__What to do__: What is the number of lines in the entries below that include the word "تصريف"? Provide the number only.
═════ Data for processing ═════
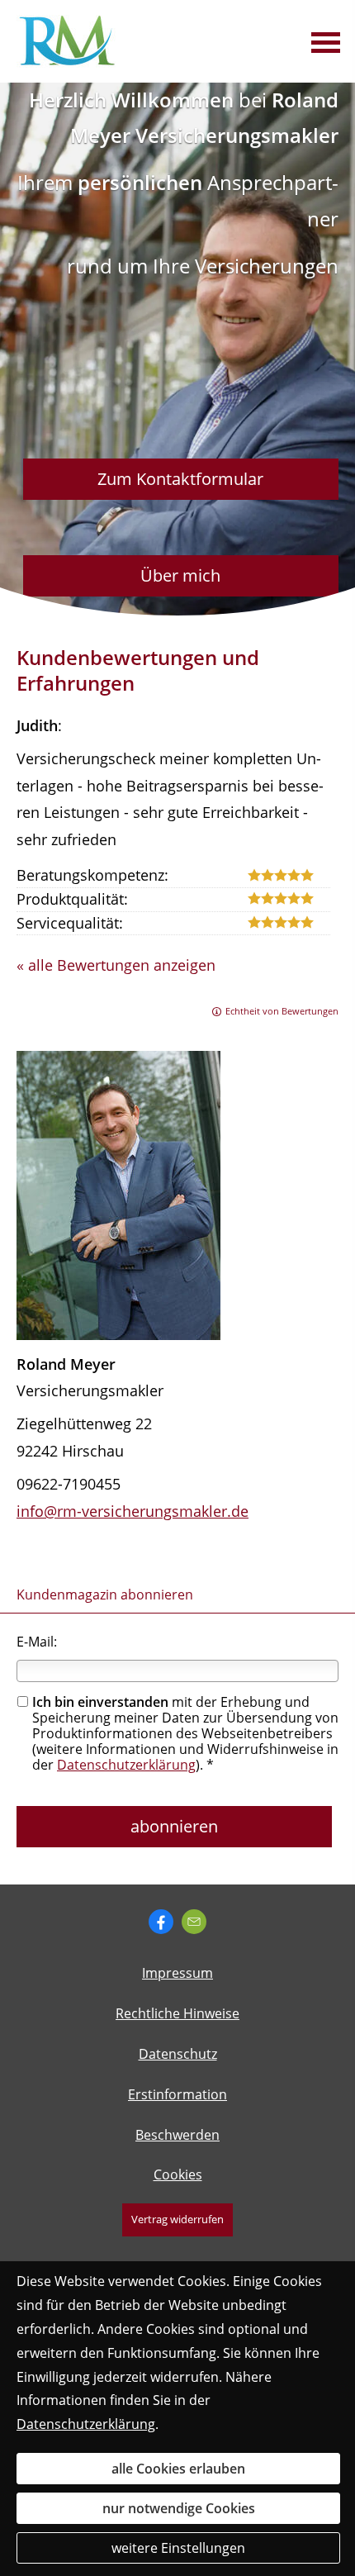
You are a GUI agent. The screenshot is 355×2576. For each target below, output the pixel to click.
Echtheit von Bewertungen (281, 1011)
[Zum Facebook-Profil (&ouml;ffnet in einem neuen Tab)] (161, 1921)
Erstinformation (177, 2094)
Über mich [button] (180, 575)
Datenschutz (178, 2054)
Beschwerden (177, 2135)
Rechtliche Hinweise (177, 2013)
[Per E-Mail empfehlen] (194, 1921)
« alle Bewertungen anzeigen (116, 965)
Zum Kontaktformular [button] (180, 479)
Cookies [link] (178, 2174)
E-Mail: (37, 1642)
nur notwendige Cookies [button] (178, 2508)
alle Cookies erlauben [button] (178, 2469)
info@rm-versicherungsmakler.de (132, 1511)
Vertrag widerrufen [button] (177, 2219)
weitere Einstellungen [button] (178, 2548)
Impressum (177, 1973)
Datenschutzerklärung (126, 1765)
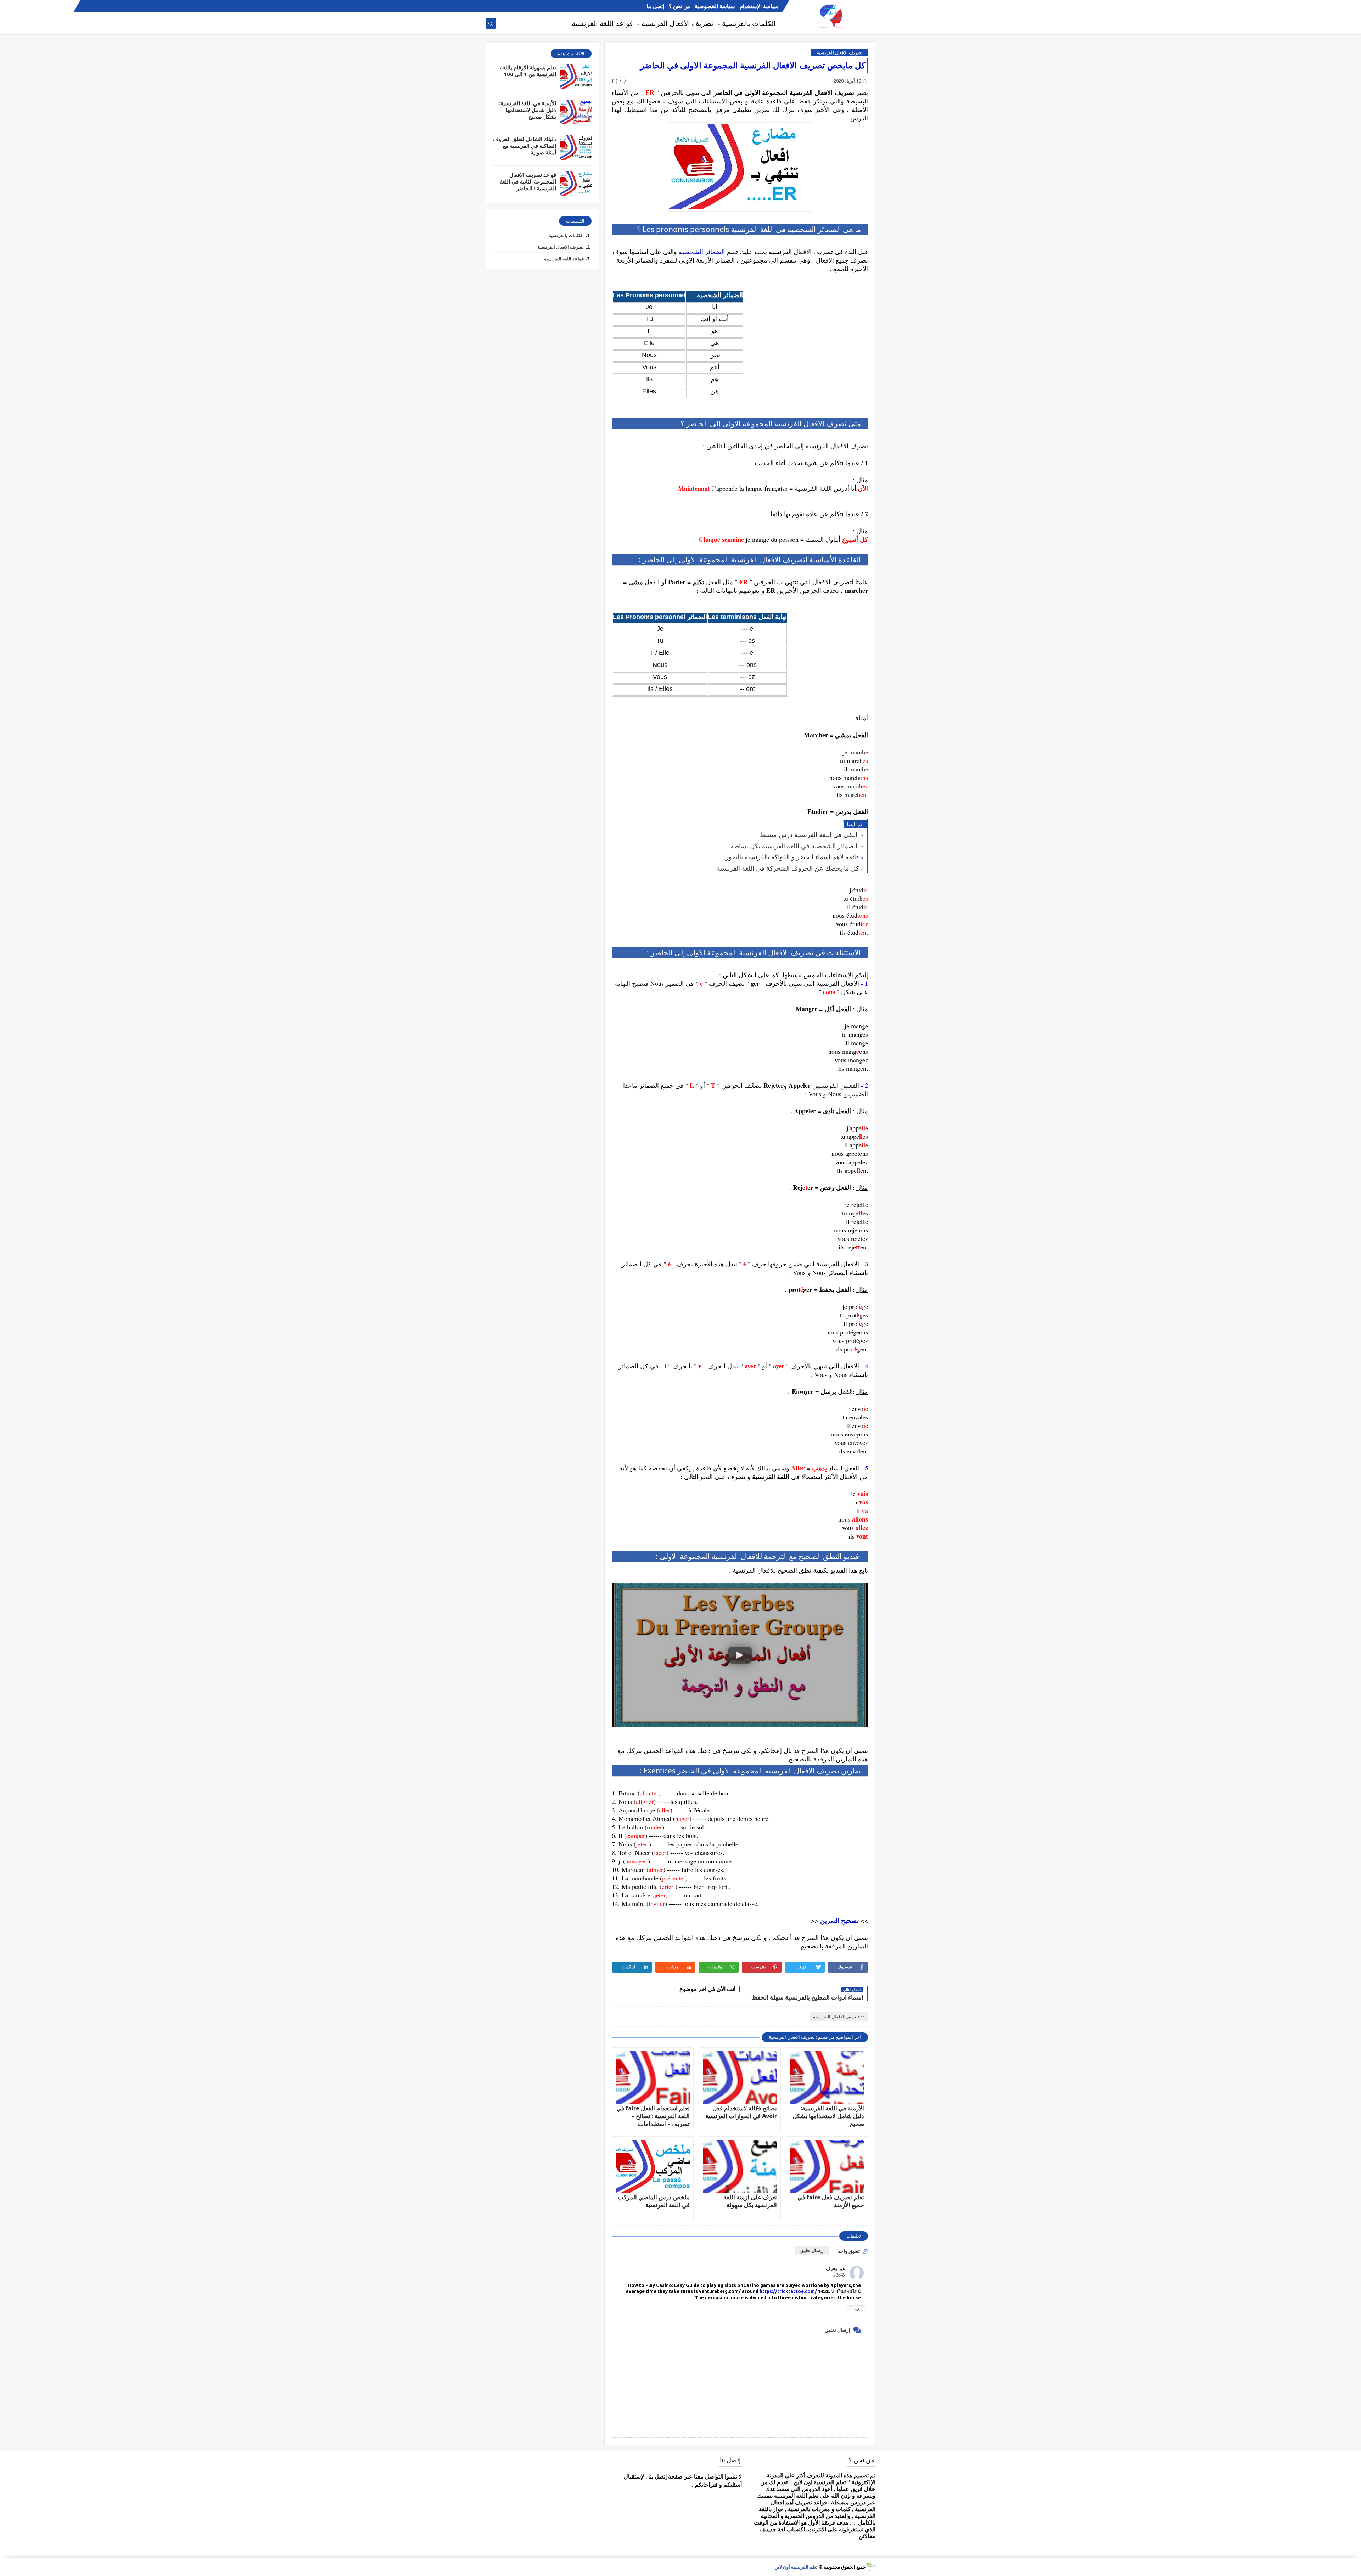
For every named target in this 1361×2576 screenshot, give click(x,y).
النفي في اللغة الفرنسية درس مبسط (809, 834)
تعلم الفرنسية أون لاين (796, 2566)
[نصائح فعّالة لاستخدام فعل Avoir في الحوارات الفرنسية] (740, 2077)
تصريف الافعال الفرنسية (840, 52)
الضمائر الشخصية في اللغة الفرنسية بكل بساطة (794, 846)
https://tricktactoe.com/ (788, 2291)
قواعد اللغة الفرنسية (602, 23)
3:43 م (839, 2274)
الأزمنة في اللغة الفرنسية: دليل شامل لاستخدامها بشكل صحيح (828, 2116)
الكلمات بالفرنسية (566, 235)
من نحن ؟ (679, 6)
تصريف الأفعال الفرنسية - (675, 23)
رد (857, 2308)
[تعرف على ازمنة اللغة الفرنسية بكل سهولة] (740, 2166)
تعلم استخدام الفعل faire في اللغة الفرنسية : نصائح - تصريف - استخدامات (653, 2116)
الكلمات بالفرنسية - (747, 23)
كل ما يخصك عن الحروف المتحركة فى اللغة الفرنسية (788, 868)
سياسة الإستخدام (759, 6)
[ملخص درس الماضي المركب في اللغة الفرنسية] (653, 2166)
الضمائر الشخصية (702, 251)
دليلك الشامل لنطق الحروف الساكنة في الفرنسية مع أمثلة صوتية (524, 146)
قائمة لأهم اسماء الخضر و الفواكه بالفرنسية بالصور (792, 857)
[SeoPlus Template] (870, 2567)
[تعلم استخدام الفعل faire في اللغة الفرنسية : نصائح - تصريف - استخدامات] (653, 2077)
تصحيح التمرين (839, 1920)
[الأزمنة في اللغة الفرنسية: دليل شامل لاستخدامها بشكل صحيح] (827, 2077)
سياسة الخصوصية (715, 6)
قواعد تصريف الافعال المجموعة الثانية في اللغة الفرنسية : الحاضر (528, 181)
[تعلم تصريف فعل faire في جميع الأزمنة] (827, 2166)
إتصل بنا (655, 6)
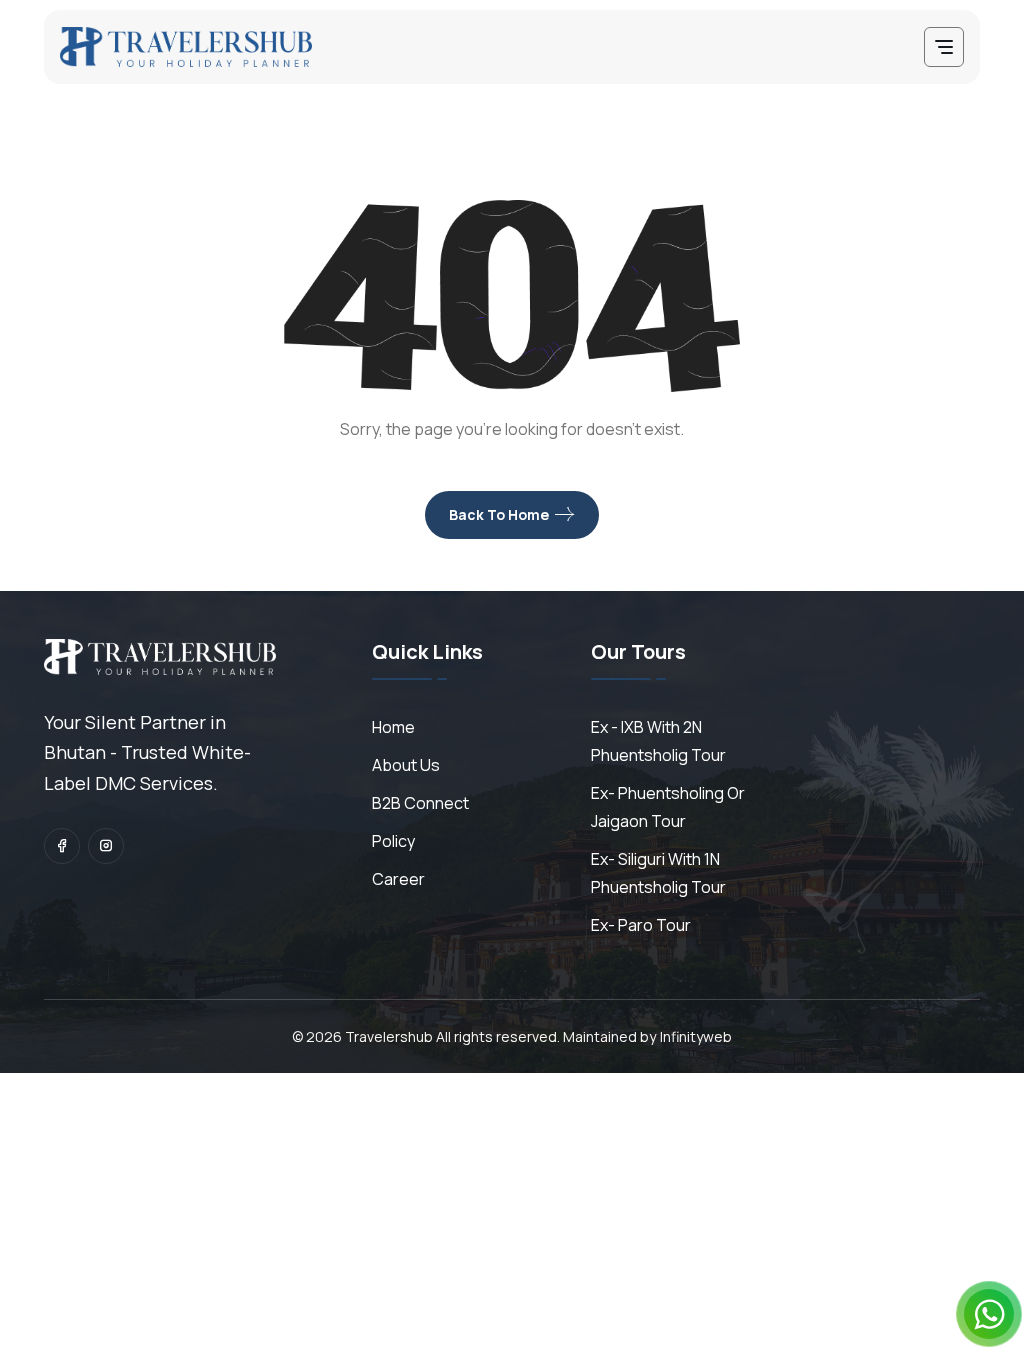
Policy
═════
__Exercise response__: 6